October 15, 2005

Austin's Twilight Show

A couple of weeks ago, while in Austin, I finally saw one of the most impressive bat shows around. From March to early November, over a million Mexican free-tailed bats roost by day in the slats under the Congress Avenue Bridge and at twilight they stream out in huge clouds, ready to hunt for insects to eat throughout the night. Bats Under Bridge When the bats first showed up, people in Austin were not too pleased, convinced that bats were dangerous creatures of the night. Fortunately, as they learned more about their summer visitors, Austinites welcomed the bats and learned that they could be quite a tourist attraction.

A Little History: When engineers reconstructed downtown Austin's Congress Avenue Bridge in 1980 they had no idea that new crevices beneath the bridge would make an ideal bat roost. Although bats had lived there for years, it was headline news when they suddenly began moving in by the thousands. Reacting in fear and ignorance, many people petitioned to have the bat colony eradicated.

About that time, BCI stepped in and told Austinites the surprising truth: that bats are gentle and incredibly sophisticated animals; that bat-watchers have nothing to fear if they don't try to handle bats; and that on the nightly flights out from under the bridge, the Austin bats eat from 10,000 to 30,000 pounds of insects, including agricultural pests.

As the city came to appreciate its bats, the population under the Congress Avenue Bridge grew to be the largest urban bat colony in North America. With up to 1.5 million bats spiraling into the summer skies, Austin now has one of the most unusual and fascinating tourist attractions anywhere. The Austin American-Statesman created the Statesman Bat Observation Center adjacent to the Congress Bridge, giving visitors a dedicated area to view the nightly emergence. It is estimated that more than 100,000 people visit the bridge to witness the bat flight, generating eight million dollars in tourism revenue annually.

Last weekend, DarkSyde had a most excellent post on bats and what we can learn from them. Evidently, they are such surprising creatures that the Creationists use them as evidence that evolution is a questionable science.

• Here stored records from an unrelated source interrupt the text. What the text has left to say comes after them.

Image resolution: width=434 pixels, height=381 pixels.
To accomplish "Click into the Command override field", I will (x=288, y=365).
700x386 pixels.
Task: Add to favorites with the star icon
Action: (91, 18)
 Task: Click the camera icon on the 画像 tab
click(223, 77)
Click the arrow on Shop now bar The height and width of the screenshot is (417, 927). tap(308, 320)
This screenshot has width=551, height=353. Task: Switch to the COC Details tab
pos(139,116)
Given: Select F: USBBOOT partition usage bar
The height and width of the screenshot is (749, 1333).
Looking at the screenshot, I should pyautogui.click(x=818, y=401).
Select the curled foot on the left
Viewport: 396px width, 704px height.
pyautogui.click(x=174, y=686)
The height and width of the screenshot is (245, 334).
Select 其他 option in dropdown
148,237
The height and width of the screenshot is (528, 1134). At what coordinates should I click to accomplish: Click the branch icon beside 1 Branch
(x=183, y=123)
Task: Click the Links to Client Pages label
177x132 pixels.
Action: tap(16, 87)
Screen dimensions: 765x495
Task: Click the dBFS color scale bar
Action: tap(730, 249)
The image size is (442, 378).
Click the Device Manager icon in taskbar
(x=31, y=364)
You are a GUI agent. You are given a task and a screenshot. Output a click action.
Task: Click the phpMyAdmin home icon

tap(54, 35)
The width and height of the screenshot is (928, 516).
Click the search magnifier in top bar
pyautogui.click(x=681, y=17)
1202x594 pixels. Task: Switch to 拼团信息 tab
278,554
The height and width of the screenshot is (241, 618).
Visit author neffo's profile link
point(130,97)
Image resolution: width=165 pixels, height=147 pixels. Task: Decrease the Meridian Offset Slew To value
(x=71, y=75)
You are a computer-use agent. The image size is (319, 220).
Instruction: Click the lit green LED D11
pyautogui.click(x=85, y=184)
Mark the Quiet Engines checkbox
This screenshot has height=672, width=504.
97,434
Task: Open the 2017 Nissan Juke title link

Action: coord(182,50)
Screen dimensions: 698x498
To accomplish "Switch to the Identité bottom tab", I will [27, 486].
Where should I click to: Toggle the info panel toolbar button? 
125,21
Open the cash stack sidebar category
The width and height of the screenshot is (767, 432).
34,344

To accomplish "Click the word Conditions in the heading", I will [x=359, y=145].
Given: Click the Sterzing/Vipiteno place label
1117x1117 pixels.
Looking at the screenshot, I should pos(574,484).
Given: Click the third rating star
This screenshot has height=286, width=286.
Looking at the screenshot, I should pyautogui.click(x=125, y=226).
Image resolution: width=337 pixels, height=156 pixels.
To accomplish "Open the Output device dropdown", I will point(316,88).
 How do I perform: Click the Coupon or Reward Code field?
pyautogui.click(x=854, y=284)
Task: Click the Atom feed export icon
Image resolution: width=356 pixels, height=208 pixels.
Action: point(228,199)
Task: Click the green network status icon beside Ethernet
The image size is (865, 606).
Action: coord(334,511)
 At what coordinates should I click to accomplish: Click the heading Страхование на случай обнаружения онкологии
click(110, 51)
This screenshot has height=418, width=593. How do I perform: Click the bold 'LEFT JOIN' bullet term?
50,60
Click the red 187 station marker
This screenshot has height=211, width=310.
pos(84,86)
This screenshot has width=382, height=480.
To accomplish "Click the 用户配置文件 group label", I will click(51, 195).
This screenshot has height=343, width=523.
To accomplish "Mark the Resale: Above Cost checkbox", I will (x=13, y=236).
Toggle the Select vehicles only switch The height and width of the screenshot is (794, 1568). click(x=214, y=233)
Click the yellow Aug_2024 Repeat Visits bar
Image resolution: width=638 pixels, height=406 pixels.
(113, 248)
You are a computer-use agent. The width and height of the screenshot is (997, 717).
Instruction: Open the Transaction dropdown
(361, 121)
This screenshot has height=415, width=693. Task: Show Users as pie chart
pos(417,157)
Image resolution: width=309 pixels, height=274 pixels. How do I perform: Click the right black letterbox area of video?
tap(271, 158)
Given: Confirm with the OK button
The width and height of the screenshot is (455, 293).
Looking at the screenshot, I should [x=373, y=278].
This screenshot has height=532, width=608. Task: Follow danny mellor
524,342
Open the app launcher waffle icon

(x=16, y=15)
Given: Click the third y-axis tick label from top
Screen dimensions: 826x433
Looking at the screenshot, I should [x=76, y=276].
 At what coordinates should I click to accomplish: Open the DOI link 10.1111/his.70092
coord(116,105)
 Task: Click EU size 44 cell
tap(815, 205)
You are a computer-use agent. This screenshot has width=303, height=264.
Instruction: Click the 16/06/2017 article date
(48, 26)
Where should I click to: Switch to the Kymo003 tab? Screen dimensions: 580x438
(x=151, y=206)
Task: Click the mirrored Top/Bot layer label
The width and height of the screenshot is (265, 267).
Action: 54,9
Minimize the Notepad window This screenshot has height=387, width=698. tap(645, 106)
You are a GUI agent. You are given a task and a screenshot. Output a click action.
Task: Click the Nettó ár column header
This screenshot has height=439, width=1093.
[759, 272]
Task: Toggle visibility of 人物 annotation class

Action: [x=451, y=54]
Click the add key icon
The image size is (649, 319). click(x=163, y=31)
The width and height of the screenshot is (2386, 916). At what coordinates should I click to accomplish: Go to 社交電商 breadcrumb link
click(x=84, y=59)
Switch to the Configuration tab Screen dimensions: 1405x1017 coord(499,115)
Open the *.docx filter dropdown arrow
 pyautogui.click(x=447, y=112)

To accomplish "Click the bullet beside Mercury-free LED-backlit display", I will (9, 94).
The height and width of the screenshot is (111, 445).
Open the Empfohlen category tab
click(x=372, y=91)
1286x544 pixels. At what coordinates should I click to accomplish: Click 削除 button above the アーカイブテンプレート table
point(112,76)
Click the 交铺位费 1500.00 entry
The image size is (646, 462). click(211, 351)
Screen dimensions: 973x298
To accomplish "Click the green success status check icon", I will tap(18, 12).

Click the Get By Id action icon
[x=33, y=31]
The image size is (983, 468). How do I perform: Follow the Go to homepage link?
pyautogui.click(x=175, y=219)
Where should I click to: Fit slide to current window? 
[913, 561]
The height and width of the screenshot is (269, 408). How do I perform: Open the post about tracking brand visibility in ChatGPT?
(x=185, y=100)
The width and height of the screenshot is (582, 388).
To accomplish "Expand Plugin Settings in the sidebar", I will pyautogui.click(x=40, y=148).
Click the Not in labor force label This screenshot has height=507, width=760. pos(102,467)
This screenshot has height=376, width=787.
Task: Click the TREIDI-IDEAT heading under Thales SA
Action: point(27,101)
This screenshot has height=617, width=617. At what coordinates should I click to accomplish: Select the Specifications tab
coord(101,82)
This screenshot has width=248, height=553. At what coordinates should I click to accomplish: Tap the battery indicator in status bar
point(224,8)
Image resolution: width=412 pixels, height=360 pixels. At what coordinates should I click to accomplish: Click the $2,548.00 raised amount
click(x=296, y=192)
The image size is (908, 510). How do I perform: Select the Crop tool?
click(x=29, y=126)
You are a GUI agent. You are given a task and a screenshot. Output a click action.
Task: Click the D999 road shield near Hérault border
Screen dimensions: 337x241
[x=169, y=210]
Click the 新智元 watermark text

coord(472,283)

Because of recent fossil finds shedding light on the cetacean evolutionary tree, creationists have switched from using whales as an exemplar of Darwinian ignoratum, to using bats. If the goal is to confuse adoring fundie audiences while subconsciously playing on a repellent mythological sub-theme, bats are an excellent choice. The evolutionary origin of Chiroptera remains a topic of great interest and greater mystery. Adding to the confusion, there is reasonably good evidence, albeit controversial, that megabats and microbats developed flight independently of one another millions of years apart, but both from a recent common ancestral clade. Muddying that picture even further, it turns out that several species of what were previously called microbats actually descend from fruit bats.

Austin is lucky to have attracted these voracious insectivorious bats to their town. Do drop by to see the show next time you are in Austin.

Posted by Mary at October 15, 2005 03:46 PM | Science | Technorati links |

What an interesting community.

Posted by: Thomas Ware at October 15, 2005 05:40 PM

I used to paddle my kayak under the bridge at dusk. Freaking cool and creepy.

If you go back to Austin, visit one of the canoe or kayak rental sites along Town Lake and paddle yourself under the bridge to see them from the water.

Aside from a strange and creepy view of the bats, it's a lovely and incredibly accessible paddle, especially at dusk.

-- Lupe, now in Seattle.

Posted by: lupe at October 15, 2005 10:00 PM

Thanks for the post!

A couple of years ago I was visiting San Antonio. Around dusk I happened to be walking with a friend under a large structure (a huge sign attached to an old, probably empty, building) and a similar bat show began with the bats pouring out of the bottom of the sign.

We found ourselves in a sea of bats. Freaky at first, but fascinating nonetheless.